Budapest
Our arrival in Budapest really felt like it was the
beginning of the end. We had said goodbye to friends in Dusseldorf and Brussels
and Travis and I were out on our own until we arrived back at home. It also
came with slight feeling of panic because we had a lot of trip planning to do.
We had been so busy the last few weeks that we had nothing planned or booked
past Budapest. We had a rough itinerary, but no specifics worked out yet. We
had a little over five weeks until we had to be in Rome to catch our cruise
home and we had to make sure we left Europe’s Schengen area for an appropriate
amount of time so we wouldn’t overstay our 90-day allowance.
On a walk around the neighborhood.
We had six days in Budapest, which was plenty of time to
get all our planning done but given all the work we had cut out for us we
didn’t explore as much of Budapest as we could have. Honestly, most of our time
was spent on our computers in the apartment working out the logistics of the
coming weeks. We were still weary of being travel agents, but this seemed like
the last big push and we mustered up the energy to get most of it done. By the
time we left Budapest we had an itinerary, most of our transportation figured
out, and a handful of future accommodations booked. We would fill in the rest
as we got closer.
One of the highlights after working on travel plans all
morning was heading out for lunch. On our first day we checked out a little
restaurant down the street called the Drum Café. It was tasty, had a
large menu of Hungarian staples, and was surprisingly inexpensive. They had a
bean and beef goulash for only a few bucks that was extraordinarily delicious.
It was super flavorful. I’ve added it to my list of things I want to learn how
to cook when we’re home again. We ended up back at the Drum Café the next day,
mostly out of laziness and in avoidance of having to search for and pick
another restaurant. It was just as good. By the third day we gave up even
pretending to want to go anywhere else and we continued to have lunch at that
same café every day. We tried other places for dinner
throughout the week, but we still thought this little cafe was the best of them
all.
Lunch at our favorite restaurant in Budapest.
When we weren’t on our computers, we were walking around
the city. Budapest is enormous, so we walked quite a lot. We made a huge circle
around the city one day, starting from our apartment, crossing the Danube
River, and walking uphill to see the Citadella. The Citadella is an old fort on
top of a cliff alongside the Danube. The views of the city were great, but it was
a really hot day to be hiking up such an elevation. We continued down the
backside of the hill, walked along the river, and then up another hill to Buda
Castle and also strolled around the Castle District for a while. The castle district
felt more like a small European town with cobblestone streets, colorful houses,
and a few old churches. It was like a little medieval island surrounded by the
rest of middle modern-day Budapest.
Budapest definitely has a strong late-night-going-out vibe.

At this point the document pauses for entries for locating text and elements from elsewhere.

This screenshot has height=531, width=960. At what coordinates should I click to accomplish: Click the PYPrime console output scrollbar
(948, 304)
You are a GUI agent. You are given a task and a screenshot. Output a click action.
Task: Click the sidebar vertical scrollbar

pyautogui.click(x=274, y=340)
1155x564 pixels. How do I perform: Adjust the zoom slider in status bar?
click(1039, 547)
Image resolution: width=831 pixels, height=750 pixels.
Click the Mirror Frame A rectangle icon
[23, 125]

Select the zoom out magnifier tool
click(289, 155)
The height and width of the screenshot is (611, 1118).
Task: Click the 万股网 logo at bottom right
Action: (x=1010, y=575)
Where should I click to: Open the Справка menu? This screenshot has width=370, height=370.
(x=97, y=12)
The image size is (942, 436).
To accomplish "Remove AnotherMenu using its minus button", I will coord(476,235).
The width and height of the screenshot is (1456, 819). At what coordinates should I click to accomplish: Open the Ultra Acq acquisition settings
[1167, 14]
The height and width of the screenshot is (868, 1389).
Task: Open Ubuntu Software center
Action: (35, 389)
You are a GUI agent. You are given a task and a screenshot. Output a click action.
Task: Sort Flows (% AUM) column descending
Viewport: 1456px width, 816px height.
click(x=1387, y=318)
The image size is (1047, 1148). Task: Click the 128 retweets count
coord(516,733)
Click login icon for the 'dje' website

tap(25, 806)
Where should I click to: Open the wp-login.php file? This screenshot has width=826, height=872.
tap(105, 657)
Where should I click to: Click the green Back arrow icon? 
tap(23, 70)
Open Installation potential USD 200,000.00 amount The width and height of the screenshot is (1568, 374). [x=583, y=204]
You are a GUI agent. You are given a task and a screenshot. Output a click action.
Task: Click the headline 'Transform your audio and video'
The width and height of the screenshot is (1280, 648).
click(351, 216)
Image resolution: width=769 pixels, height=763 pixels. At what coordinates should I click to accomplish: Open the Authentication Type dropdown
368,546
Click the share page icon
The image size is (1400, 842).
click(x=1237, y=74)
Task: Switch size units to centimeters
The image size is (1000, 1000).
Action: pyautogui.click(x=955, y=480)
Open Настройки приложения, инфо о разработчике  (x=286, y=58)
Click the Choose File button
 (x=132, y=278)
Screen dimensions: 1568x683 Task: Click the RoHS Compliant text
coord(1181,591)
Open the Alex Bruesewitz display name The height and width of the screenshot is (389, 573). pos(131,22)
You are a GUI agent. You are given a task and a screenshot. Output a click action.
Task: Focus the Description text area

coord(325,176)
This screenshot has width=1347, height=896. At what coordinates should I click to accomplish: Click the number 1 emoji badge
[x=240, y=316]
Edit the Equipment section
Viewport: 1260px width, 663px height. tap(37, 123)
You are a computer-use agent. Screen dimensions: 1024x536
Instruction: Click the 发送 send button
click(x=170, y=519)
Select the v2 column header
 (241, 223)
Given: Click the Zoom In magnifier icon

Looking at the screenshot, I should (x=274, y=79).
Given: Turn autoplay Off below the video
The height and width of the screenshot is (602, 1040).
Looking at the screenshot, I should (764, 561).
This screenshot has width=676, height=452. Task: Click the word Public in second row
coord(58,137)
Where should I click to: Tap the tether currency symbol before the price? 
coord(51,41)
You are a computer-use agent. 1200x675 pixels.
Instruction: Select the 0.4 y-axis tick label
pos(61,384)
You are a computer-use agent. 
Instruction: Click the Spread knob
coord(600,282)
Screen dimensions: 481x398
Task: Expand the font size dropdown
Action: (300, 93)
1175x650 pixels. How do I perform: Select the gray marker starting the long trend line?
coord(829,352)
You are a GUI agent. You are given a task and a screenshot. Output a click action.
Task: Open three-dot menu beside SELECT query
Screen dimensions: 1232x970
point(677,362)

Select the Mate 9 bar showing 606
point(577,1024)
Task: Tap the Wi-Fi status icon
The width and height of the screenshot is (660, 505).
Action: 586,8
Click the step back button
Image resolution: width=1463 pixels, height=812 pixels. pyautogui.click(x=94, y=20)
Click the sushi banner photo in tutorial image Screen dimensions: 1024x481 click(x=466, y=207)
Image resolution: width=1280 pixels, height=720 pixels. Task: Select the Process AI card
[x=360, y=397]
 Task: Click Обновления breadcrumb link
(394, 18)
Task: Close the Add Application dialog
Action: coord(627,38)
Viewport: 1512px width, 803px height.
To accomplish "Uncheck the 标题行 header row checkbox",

It can feel a little trashy at times, actually. Granted, we were staying in the
late-night area because the accommodations were cheaper. As expected, there was
a lot of noise at night from the bar directly across the street, but the
apartment windows worked better than most at keeping the noise out. We happened
to arrive on a Friday evening and the airport was packed with young people
arriving from all over Europe, just in time for the weekend. I feel
like 10% of the people leaving the airport already had an opened beer in hand.
I don’t even know where you could have gotten them from! But as soon as they landed,
they were ready for the weekend.
Travis had read that that the thing to do in Budapest is to
hang out in one of the city’s ruin bars. These are bars created from abandoned
buildings and plots of land. We visited the nearby Szimpla Kert. It’s
a huge place filled with old furniture and eclectic decorations. There were
bikes hanging from the ceiling and even an old car that got turned into a
table. There were a few small stages, one of which was hosting a musician while
we were there. Of course, I neglected to take any pictures of the décor, but I
did get snap a picture of Travis, who looks a little too serious given the location.
But it was an interesting experience. It’s not a bad place to hang out for a
while, so we see why these ruin bars are so popular.
In the end, we may not have seen as much of Budapest as
we could have, but we left with a plan. We were headed out of the Schengen Area
and into Serbia. Then we would make an arc through Montenegro and into Croatia
before swinging around the other way through Slovenia and into Italy. We had lots of long train journeys in our near future.